Pembuatan akta kematian yang diterbitkan oleh Disdukcapil memberikan manfaat, khususnya bagi keluarga yang ditinggalkan, diantaranya adalah sebagai berikut:

  1. Sebagai bukti otentik yang dapat dijadikan sebagai alat bukti di hadapan hakim atau di pengadilan (jika terjadi perselisihan);
  2. Memberikan kepastian hukum bahwa benar telah terjadi peristiwa kematian seseorang;
  3. Sebagai pencegah terjadinya penyalahgunaan data almarhum;
  4. Untuk melaksanakan perbuatan hukum lainnya, seperti mengurus klaim asuransi, pembagian waris, dana pensiun, serta sebagai syarat perkawinan bagi suami/istri almarhum.

Seseorang yang kematiannya tidak diketahui dalam Kitab Undang-Undang Hukum Perdata (“KUHPerdata”) dikenal dengan sebutan keadaan tidak hadir (afwezigheid). Ketidakhadiran seseorang dalam hal ini dapat terjadi karena tidak diketahui keberadaannya, hilang, serta belum dapat dipastikan orang tersebut masih hidup atau sudah meninggal. Sebagaimana hal ini pun tertera dalam Pasal 467 KUHPerdata yang pada intinya mengatur prosedur terkait seseorang yang telah meninggalkan tempat tinggal tanpa memberikan kuasa untuk mengurus kepentingannya dan tidak diketahui keberadaannya selama 5 tahun, maka pihak-pihak yang memiliki kepentingan dapat mengajukan permohonan ke Pengadilan Negeri di tempat tinggal terakhir orang tersebut untuk memanggil secara resmi melalui pengumuman selama minimal 3 bulan atau lebih, sesuai ketetapan pengadilan.

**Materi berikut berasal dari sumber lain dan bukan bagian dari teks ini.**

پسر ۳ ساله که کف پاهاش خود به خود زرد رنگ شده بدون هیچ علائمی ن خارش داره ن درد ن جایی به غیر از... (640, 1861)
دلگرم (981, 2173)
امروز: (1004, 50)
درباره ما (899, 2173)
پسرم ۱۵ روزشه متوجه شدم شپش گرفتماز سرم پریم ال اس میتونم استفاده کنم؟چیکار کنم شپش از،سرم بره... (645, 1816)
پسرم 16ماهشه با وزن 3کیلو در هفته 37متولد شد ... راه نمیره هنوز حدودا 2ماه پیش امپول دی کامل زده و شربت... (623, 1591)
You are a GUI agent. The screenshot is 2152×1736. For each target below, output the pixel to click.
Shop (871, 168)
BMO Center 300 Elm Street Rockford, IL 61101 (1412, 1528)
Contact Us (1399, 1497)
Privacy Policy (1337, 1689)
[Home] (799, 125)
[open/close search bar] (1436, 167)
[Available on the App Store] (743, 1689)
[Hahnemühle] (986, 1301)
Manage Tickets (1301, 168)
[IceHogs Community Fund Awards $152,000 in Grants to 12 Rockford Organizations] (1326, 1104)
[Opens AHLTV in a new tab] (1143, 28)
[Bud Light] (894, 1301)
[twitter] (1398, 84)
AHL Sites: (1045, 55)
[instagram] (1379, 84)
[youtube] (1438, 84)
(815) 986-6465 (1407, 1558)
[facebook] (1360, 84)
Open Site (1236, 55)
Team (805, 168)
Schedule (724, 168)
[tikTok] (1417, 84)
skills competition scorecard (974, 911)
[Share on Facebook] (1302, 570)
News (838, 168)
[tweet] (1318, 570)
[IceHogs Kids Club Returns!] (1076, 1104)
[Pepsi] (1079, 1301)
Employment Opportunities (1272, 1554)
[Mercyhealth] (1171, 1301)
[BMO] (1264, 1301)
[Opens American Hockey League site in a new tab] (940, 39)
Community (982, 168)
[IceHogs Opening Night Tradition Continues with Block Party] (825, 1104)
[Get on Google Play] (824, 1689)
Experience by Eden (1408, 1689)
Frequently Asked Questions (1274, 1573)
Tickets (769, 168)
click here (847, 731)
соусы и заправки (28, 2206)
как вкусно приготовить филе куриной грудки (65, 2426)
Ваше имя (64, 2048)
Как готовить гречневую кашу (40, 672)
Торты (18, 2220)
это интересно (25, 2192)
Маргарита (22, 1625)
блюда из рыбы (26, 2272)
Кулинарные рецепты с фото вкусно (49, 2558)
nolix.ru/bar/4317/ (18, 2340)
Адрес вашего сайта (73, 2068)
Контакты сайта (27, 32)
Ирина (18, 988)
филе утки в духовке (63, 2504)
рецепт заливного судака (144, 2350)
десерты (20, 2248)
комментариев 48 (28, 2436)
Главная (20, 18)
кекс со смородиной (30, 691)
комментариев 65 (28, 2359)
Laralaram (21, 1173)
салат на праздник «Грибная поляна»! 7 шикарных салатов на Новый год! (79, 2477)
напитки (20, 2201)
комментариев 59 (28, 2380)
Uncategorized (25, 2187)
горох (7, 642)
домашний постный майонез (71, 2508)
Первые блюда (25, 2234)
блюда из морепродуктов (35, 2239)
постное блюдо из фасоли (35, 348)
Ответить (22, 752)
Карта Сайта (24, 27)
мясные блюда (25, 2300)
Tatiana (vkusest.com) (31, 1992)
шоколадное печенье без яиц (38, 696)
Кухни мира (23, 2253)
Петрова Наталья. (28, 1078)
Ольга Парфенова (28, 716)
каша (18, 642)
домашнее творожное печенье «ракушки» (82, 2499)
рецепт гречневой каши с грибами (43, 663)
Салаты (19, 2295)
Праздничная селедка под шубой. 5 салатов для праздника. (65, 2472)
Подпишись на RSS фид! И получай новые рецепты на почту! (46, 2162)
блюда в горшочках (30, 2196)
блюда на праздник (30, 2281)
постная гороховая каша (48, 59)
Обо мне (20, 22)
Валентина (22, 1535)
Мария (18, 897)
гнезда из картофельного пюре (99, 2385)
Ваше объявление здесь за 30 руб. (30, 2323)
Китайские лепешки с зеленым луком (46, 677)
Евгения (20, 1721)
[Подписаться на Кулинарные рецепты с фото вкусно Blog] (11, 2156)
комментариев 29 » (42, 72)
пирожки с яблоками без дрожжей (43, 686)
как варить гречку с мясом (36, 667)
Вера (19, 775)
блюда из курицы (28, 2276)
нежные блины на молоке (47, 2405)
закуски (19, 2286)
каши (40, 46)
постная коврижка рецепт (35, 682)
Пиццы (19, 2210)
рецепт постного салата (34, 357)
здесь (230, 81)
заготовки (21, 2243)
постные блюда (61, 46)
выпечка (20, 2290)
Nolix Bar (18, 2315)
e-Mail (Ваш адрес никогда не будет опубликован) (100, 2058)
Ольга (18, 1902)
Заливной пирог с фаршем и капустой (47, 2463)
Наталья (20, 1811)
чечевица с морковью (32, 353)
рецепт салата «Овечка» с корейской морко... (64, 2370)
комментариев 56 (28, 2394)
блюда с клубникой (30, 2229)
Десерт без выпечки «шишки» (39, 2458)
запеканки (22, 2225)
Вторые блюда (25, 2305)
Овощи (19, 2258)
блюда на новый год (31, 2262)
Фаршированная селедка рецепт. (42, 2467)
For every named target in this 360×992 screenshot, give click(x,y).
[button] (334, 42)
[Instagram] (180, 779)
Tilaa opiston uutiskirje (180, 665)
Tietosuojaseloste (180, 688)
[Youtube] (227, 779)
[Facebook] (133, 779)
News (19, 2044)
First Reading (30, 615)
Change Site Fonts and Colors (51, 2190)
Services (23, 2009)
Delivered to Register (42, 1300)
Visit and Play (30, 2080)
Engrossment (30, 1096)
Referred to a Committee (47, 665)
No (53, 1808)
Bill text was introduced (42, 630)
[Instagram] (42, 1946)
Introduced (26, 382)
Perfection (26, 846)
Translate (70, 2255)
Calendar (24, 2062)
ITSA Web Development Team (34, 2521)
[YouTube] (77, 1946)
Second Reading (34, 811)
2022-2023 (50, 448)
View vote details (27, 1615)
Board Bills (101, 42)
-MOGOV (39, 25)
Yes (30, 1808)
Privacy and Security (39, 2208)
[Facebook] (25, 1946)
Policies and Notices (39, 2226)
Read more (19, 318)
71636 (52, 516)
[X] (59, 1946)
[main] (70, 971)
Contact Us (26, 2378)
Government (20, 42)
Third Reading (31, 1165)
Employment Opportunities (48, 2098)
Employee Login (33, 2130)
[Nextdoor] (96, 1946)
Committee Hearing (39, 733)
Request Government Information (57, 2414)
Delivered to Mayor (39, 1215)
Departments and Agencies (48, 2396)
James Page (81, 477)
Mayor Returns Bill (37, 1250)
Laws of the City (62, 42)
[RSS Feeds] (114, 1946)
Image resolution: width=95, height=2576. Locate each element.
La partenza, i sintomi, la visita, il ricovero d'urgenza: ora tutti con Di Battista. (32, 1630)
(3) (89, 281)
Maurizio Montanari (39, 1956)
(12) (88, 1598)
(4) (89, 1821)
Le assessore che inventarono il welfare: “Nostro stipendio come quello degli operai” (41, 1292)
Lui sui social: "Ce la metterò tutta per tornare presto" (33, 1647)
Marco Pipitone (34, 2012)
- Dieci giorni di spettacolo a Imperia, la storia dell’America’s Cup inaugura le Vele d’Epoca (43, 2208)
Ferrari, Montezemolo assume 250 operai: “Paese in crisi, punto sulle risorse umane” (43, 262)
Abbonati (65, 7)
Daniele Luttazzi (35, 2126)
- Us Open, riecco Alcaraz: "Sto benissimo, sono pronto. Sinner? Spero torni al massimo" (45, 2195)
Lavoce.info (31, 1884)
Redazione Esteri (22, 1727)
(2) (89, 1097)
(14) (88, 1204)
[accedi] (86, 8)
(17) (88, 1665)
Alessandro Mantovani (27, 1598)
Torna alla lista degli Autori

Dalam UU 24/2013 pun tertera regulasi mengenai hilangnya seseorang yang belum dapat dipastikan keberadaannya, serta tidak dapat dipastikan apakah orang tersebut masih hidup atau tidak. Sebagaimana hal ini tertera dalam Pasal 44 ayat (4) UU 24/2013 yang berbunyi:

“Dalam hal terjadi ketidakjelasan keberadaan seseorang karena hilang atau mati tetapi tidak ditemukan jenazahnya, pencatatan oleh Pejabat Pencatatan Sipil baru dilakukan setelah adanya penetapan pengadilan”

Baca juga: Memahami Tata Cara Mewariskan Harta Menurut KUH Perdata

KUHPerdata menjelaskan bahwa terdapat 3 tahapan terkait ketidakhadiran seseorang, yakni sebagai berikut:

  • Masa tindakan sementara

Tahapan ini tertera dalam Pasal 463 KUHPerdata yang menyatakan keadaan dimana seseorang meninggalkan tempat tinggal dengan tidak memberikan kuasa kepada siapapun untuk mewakilinya dalam mengurus urusannya selama 5 tahun. Terdapat persyaratan yang harus dipenuhi pada tahap ini, yakni: orang yang bersangkutan tidak ada di tempat tinggalnya dan tidak mengurus urusannya hingga jatuh tempo.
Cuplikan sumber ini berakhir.